Je bats le tissu dans la coloration, les fibres se gorgent, les bruits de liquide giclent, les coups dans les bidons résonnent, mes amis discutent entre eux.
Pourtant, à l’usine de Kaloub, il est interdit de parler.
Alerté par les chuchotements, le patron entre dans la salle. Un silence glacial s’installe.
Furieux, il se dirige vers nous
Il empoigne violemment mon voisin par le bras, il nous ordonne de le suivre.
Nous sommes trop terrifiés pour désobéir.
Le monstre prend mon ami, le pend par les pieds.
Il pleure, tremble et le supplie de ne rien faire mais notre patron s’en moque.
Il enlève sa ceinture de cuir, il commence à le fouetter.
Effrayé, je me cache les yeux.
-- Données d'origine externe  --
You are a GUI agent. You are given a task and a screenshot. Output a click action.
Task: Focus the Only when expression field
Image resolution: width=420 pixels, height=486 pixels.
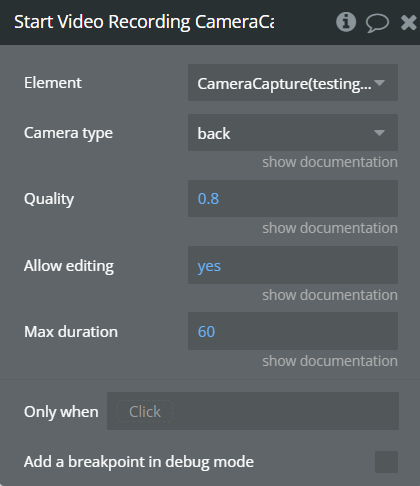tap(253, 411)
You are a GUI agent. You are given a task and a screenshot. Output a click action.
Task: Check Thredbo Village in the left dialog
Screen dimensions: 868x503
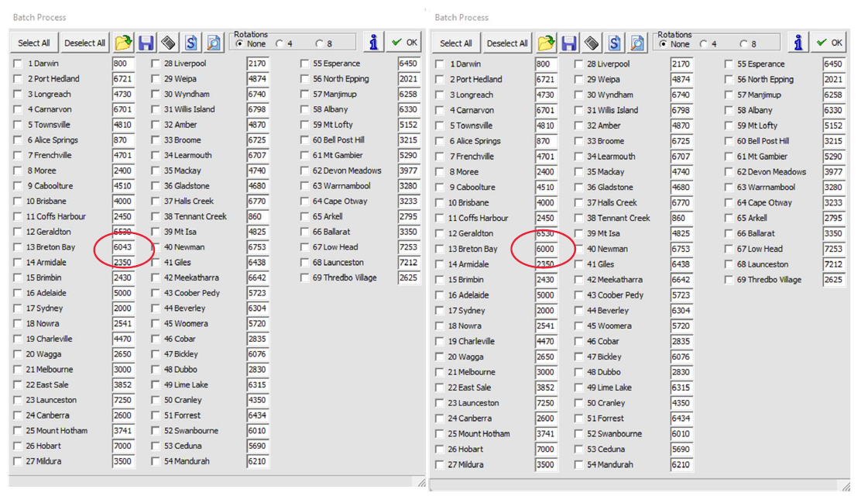click(304, 277)
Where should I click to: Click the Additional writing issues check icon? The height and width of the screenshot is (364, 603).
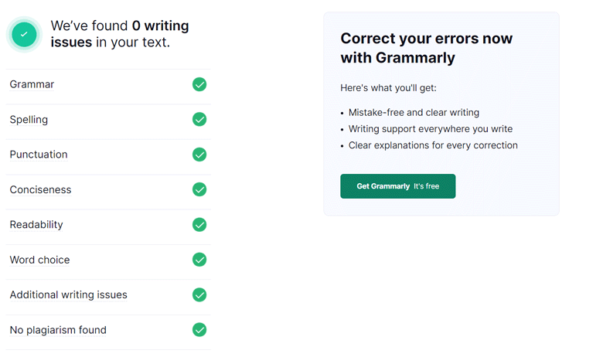click(199, 294)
Des larmes coulent sur mon visage.
Les autres hurlent, crient, pleurent…
Au bout de quelques minutes, il nous prévient que si nous nous arrêtons de travailler une nouvelle fois, il recommencera.
L’homme décroche alors sa victime. Celle-ci, la tête rouge, s’évanouit.
Il nous ordonne de retourner au travail.
Personne ne parle. Nous tentons de nous concentrer sur notre tâche, d’oublier ce qui vient de se passer mais c’est impossible. Nos mains tremblent, nous sommes tétanisés par la peur.
La journée nous paraît sans fin.
La peur, elle, est constante.
Ce n’est pas la première fois que ça arrive.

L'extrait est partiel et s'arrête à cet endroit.